__WHAT YOU WILL DO__. Reproduce exactly the entries from the "Task: Decrease zoom with the minus button" line to the end. Skip all pictures.

__RECORDS TO USE__.

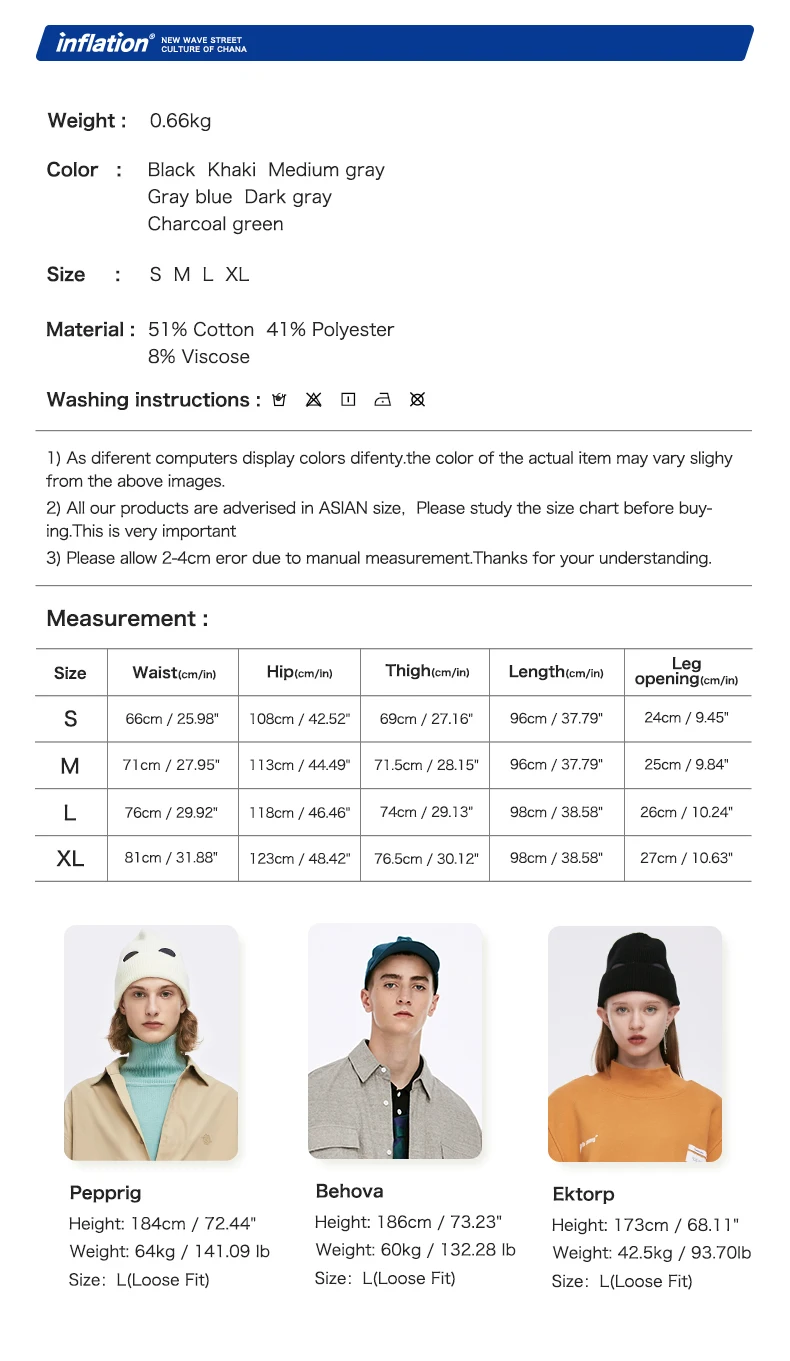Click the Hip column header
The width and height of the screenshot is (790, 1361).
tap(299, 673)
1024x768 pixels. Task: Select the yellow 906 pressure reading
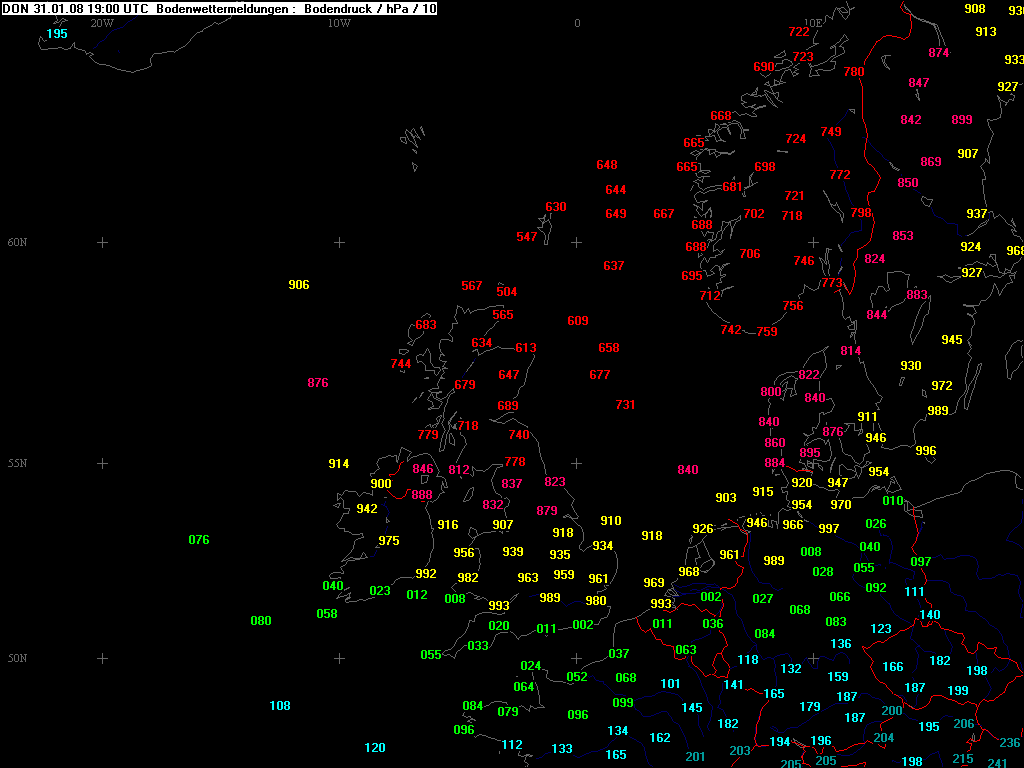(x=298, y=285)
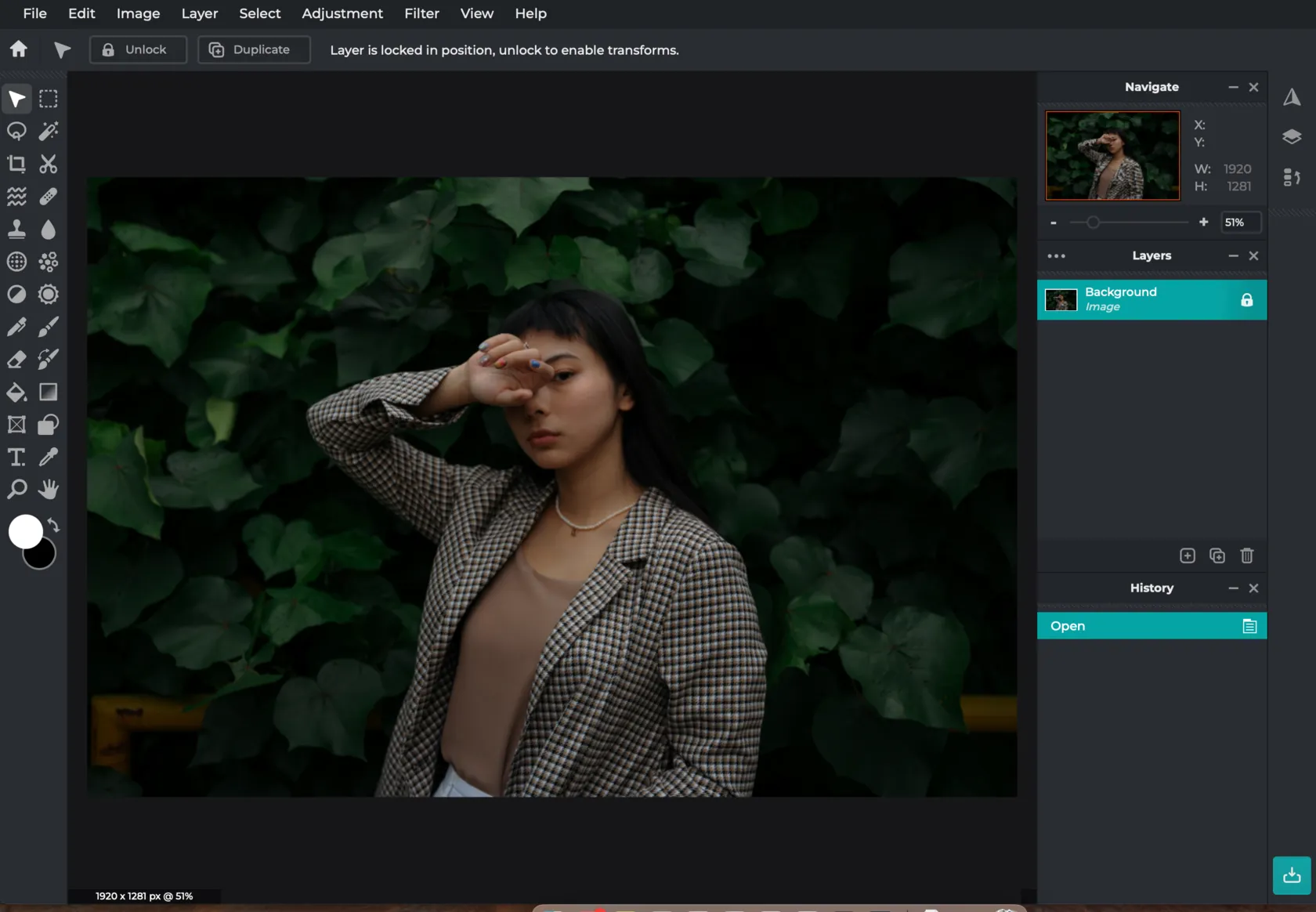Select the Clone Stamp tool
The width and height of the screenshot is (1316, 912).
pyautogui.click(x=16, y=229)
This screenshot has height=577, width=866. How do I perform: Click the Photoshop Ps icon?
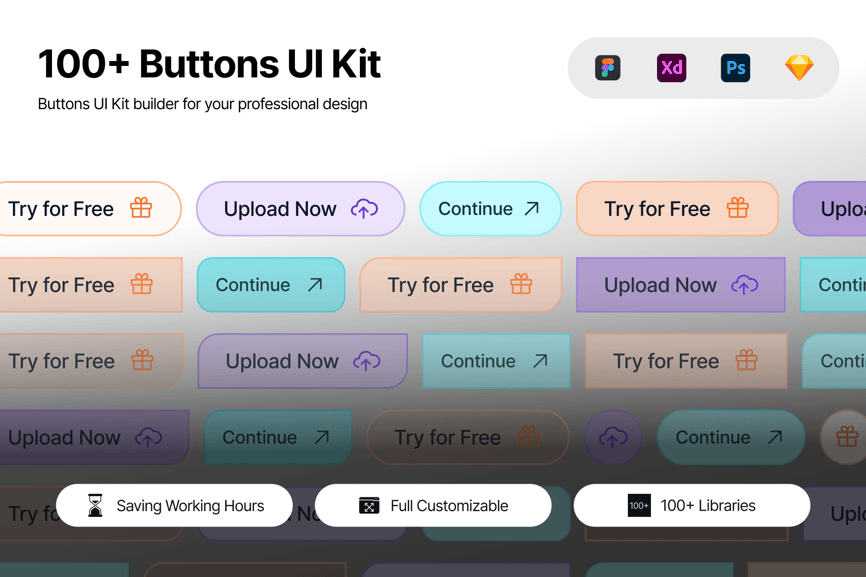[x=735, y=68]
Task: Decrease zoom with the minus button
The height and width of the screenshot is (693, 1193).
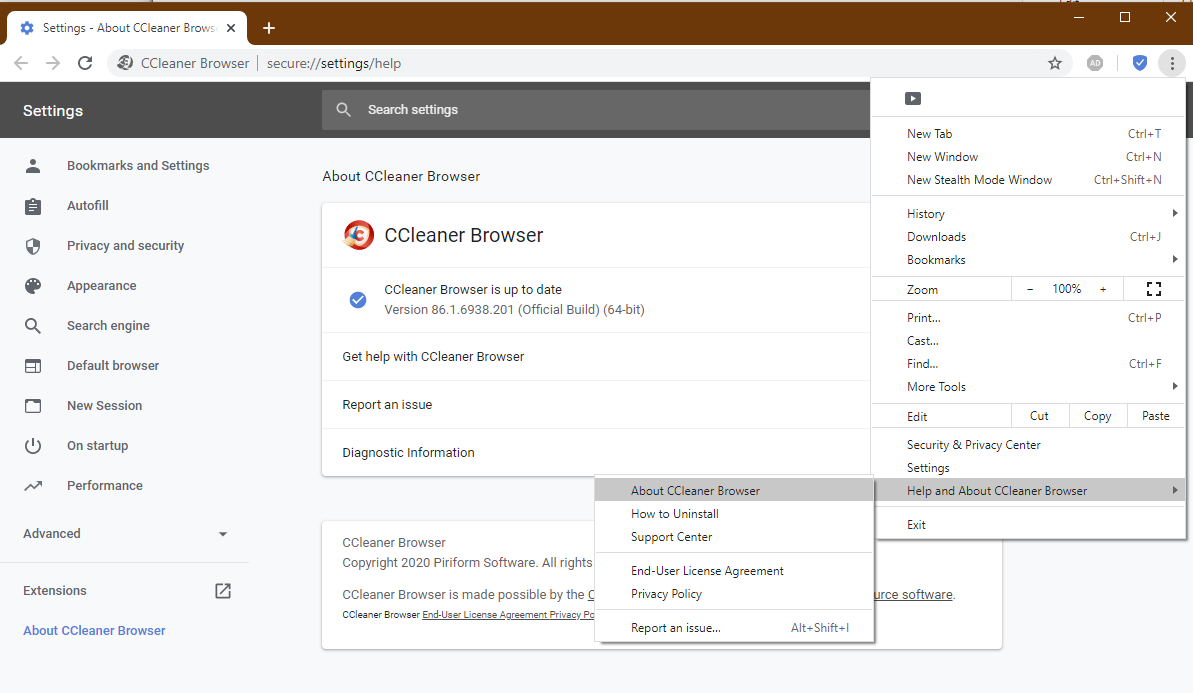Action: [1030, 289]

__TASK RESULT__.
Task: Decrease zoom with the minus button
The height and width of the screenshot is (693, 1193).
Action: [1030, 289]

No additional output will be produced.